• EXERCISE PROMPT:
Give every line of the entries below as a JSON list of strings, one string per line, with blank lines left out.

• DATASET EXCERPTS:
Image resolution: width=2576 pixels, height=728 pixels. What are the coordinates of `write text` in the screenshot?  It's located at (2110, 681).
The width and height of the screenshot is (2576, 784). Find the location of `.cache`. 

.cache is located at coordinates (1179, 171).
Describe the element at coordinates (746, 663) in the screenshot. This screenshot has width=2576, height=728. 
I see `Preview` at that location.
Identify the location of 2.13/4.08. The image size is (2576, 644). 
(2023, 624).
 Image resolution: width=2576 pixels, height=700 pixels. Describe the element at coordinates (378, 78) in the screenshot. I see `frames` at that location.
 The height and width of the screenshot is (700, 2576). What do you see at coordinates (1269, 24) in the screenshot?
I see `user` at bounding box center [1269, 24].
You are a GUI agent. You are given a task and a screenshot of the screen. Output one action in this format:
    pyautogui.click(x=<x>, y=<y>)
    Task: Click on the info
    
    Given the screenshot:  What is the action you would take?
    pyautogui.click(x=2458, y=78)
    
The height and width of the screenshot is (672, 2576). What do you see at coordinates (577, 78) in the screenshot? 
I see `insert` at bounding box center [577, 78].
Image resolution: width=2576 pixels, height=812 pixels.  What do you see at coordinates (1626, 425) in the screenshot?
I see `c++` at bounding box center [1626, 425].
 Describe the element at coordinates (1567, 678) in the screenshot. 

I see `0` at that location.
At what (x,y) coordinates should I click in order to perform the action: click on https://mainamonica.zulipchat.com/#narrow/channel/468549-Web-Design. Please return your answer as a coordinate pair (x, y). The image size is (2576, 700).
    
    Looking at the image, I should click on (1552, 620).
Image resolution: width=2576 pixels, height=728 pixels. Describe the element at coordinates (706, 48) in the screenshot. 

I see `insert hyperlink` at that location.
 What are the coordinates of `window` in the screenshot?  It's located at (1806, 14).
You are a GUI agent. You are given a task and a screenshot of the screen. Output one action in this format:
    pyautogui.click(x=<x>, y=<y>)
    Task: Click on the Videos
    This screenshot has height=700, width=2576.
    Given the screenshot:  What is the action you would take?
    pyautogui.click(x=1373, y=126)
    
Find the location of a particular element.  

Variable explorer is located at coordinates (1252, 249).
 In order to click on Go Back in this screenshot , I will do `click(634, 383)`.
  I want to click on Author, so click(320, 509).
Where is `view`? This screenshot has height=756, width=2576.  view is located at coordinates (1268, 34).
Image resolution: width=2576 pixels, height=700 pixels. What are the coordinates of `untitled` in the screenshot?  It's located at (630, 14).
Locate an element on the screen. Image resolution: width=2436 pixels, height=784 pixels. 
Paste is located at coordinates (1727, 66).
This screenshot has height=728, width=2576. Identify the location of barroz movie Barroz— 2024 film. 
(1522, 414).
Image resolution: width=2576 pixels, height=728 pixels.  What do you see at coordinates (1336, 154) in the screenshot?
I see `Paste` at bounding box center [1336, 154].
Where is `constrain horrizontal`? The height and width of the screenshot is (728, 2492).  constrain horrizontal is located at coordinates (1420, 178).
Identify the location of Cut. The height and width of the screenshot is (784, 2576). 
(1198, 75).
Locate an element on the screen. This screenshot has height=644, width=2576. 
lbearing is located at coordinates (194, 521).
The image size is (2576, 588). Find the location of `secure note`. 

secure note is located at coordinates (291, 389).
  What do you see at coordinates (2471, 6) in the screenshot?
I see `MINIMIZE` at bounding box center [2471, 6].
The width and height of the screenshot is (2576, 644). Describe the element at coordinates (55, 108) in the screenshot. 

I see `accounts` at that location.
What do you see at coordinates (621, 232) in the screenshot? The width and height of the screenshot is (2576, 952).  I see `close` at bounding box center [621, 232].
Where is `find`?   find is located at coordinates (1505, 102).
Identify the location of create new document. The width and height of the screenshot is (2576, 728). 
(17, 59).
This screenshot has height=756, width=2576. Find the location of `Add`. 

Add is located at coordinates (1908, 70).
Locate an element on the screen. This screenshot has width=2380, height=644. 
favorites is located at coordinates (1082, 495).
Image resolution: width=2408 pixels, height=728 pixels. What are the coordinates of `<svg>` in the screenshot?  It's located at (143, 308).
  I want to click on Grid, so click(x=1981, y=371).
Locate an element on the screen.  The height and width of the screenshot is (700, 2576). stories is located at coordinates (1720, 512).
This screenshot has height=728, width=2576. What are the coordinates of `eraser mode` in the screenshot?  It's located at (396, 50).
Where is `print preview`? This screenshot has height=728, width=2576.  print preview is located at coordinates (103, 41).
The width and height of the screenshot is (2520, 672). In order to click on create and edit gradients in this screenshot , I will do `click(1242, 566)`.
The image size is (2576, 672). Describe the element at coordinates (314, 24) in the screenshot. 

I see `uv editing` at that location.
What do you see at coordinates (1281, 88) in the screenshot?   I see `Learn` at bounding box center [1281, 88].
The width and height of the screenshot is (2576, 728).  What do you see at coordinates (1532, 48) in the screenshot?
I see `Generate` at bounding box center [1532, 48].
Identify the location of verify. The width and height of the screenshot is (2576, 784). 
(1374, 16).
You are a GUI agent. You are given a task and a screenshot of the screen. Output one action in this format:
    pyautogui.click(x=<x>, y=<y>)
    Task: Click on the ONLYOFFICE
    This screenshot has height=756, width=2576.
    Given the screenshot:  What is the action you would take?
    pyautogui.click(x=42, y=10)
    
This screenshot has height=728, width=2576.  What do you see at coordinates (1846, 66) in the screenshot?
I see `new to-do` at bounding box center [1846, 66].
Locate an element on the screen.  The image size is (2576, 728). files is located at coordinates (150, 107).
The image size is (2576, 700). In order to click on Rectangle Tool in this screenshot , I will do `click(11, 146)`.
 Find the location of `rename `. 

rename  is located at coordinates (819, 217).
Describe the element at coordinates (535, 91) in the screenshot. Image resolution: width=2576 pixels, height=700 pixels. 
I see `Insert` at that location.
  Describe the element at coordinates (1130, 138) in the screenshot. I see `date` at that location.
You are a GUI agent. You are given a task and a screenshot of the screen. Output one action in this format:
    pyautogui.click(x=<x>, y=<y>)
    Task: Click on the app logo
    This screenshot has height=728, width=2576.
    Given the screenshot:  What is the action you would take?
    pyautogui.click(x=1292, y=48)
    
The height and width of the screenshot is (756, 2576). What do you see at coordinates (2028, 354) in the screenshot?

• FINISHED TASK:
[
  "Image resolution: width=2576 pixels, height=728 pixels. What are the coordinates of `write text` in the screenshot?  It's located at (2110, 681).",
  "The width and height of the screenshot is (2576, 784). Find the location of `.cache`. ",
  ".cache is located at coordinates (1179, 171).",
  "Describe the element at coordinates (746, 663) in the screenshot. This screenshot has width=2576, height=728. ",
  "I see `Preview` at that location.",
  "Identify the location of 2.13/4.08. The image size is (2576, 644). ",
  "(2023, 624).",
  " Image resolution: width=2576 pixels, height=700 pixels. Describe the element at coordinates (378, 78) in the screenshot. I see `frames` at that location.",
  " The height and width of the screenshot is (700, 2576). What do you see at coordinates (1269, 24) in the screenshot?",
  "I see `user` at bounding box center [1269, 24].",
  "You are a GUI agent. You are given a task and a screenshot of the screen. Output one action in this format:",
  "    pyautogui.click(x=<x>, y=<y>)",
  "    Task: Click on the info",
  "    Given the screenshot:  What is the action you would take?",
  "    pyautogui.click(x=2458, y=78)",
  "The height and width of the screenshot is (672, 2576). What do you see at coordinates (577, 78) in the screenshot? ",
  "I see `insert` at bounding box center [577, 78].",
  "Image resolution: width=2576 pixels, height=812 pixels.  What do you see at coordinates (1626, 425) in the screenshot?",
  "I see `c++` at bounding box center [1626, 425].",
  " Describe the element at coordinates (1567, 678) in the screenshot. ",
  "I see `0` at that location.",
  "At what (x,y) coordinates should I click in order to perform the action: click on https://mainamonica.zulipchat.com/#narrow/channel/468549-Web-Design. Please return your answer as a coordinate pair (x, y). The image size is (2576, 700).",
  "    Looking at the image, I should click on (1552, 620).",
  "Image resolution: width=2576 pixels, height=728 pixels. Describe the element at coordinates (706, 48) in the screenshot. ",
  "I see `insert hyperlink` at that location.",
  " What are the coordinates of `window` in the screenshot?  It's located at (1806, 14).",
  "You are a GUI agent. You are given a task and a screenshot of the screen. Output one action in this format:",
  "    pyautogui.click(x=<x>, y=<y>)",
  "    Task: Click on the Videos",
  "    This screenshot has height=700, width=2576.",
  "    Given the screenshot:  What is the action you would take?",
  "    pyautogui.click(x=1373, y=126)",
  "Find the location of a particular element.  ",
  "Variable explorer is located at coordinates (1252, 249).",
  " In order to click on Go Back in this screenshot , I will do `click(634, 383)`.",
  "  I want to click on Author, so click(320, 509).",
  "Where is `view`? This screenshot has height=756, width=2576.  view is located at coordinates (1268, 34).",
  "Image resolution: width=2576 pixels, height=700 pixels. What are the coordinates of `untitled` in the screenshot?  It's located at (630, 14).",
  "Locate an element on the screen. Image resolution: width=2436 pixels, height=784 pixels. ",
  "Paste is located at coordinates (1727, 66).",
  "This screenshot has height=728, width=2576. Identify the location of barroz movie Barroz— 2024 film. ",
  "(1522, 414).",
  "Image resolution: width=2576 pixels, height=728 pixels.  What do you see at coordinates (1336, 154) in the screenshot?",
  "I see `Paste` at bounding box center [1336, 154].",
  "Where is `constrain horrizontal`? The height and width of the screenshot is (728, 2492).  constrain horrizontal is located at coordinates (1420, 178).",
  "Identify the location of Cut. The height and width of the screenshot is (784, 2576). ",
  "(1198, 75).",
  "Locate an element on the screen. This screenshot has height=644, width=2576. ",
  "lbearing is located at coordinates (194, 521).",
  "The image size is (2576, 588). Find the location of `secure note`. ",
  "secure note is located at coordinates (291, 389).",
  "  What do you see at coordinates (2471, 6) in the screenshot?",
  "I see `MINIMIZE` at bounding box center [2471, 6].",
  "The width and height of the screenshot is (2576, 644). Describe the element at coordinates (55, 108) in the screenshot. ",
  "I see `accounts` at that location.",
  "What do you see at coordinates (621, 232) in the screenshot? The width and height of the screenshot is (2576, 952).  I see `close` at bounding box center [621, 232].",
  "Where is `find`?   find is located at coordinates (1505, 102).",
  "Identify the location of create new document. The width and height of the screenshot is (2576, 728). ",
  "(17, 59).",
  "This screenshot has height=756, width=2576. Find the location of `Add`. ",
  "Add is located at coordinates (1908, 70).",
  "Locate an element on the screen. This screenshot has width=2380, height=644. ",
  "favorites is located at coordinates (1082, 495).",
  "Image resolution: width=2408 pixels, height=728 pixels. What are the coordinates of `<svg>` in the screenshot?  It's located at (143, 308).",
  "  I want to click on Grid, so click(x=1981, y=371).",
  "Locate an element on the screen.  The height and width of the screenshot is (700, 2576). stories is located at coordinates (1720, 512).",
  "This screenshot has height=728, width=2576. What are the coordinates of `eraser mode` in the screenshot?  It's located at (396, 50).",
  "Where is `print preview`? This screenshot has height=728, width=2576.  print preview is located at coordinates (103, 41).",
  "The width and height of the screenshot is (2520, 672). In order to click on create and edit gradients in this screenshot , I will do `click(1242, 566)`.",
  "The image size is (2576, 672). Describe the element at coordinates (314, 24) in the screenshot. ",
  "I see `uv editing` at that location.",
  "What do you see at coordinates (1281, 88) in the screenshot?   I see `Learn` at bounding box center [1281, 88].",
  "The width and height of the screenshot is (2576, 728).  What do you see at coordinates (1532, 48) in the screenshot?",
  "I see `Generate` at bounding box center [1532, 48].",
  "Identify the location of verify. The width and height of the screenshot is (2576, 784). ",
  "(1374, 16).",
  "You are a GUI agent. You are given a task and a screenshot of the screen. Output one action in this format:",
  "    pyautogui.click(x=<x>, y=<y>)",
  "    Task: Click on the ONLYOFFICE",
  "    This screenshot has height=756, width=2576.",
  "    Given the screenshot:  What is the action you would take?",
  "    pyautogui.click(x=42, y=10)",
  "This screenshot has height=728, width=2576.  What do you see at coordinates (1846, 66) in the screenshot?",
  "I see `new to-do` at bounding box center [1846, 66].",
  "Locate an element on the screen.  The image size is (2576, 728). files is located at coordinates (150, 107).",
  "The image size is (2576, 700). In order to click on Rectangle Tool in this screenshot , I will do `click(11, 146)`.",
  " Find the location of `rename `. ",
  "rename  is located at coordinates (819, 217).",
  "Describe the element at coordinates (535, 91) in the screenshot. Image resolution: width=2576 pixels, height=700 pixels. ",
  "I see `Insert` at that location.",
  "  Describe the element at coordinates (1130, 138) in the screenshot. I see `date` at that location.",
  "You are a GUI agent. You are given a task and a screenshot of the screen. Output one action in this format:",
  "    pyautogui.click(x=<x>, y=<y>)",
  "    Task: Click on the app logo",
  "    This screenshot has height=728, width=2576.",
  "    Given the screenshot:  What is the action you would take?",
  "    pyautogui.click(x=1292, y=48)",
  "The height and width of the screenshot is (756, 2576). What do you see at coordinates (2028, 354) in the screenshot?"
]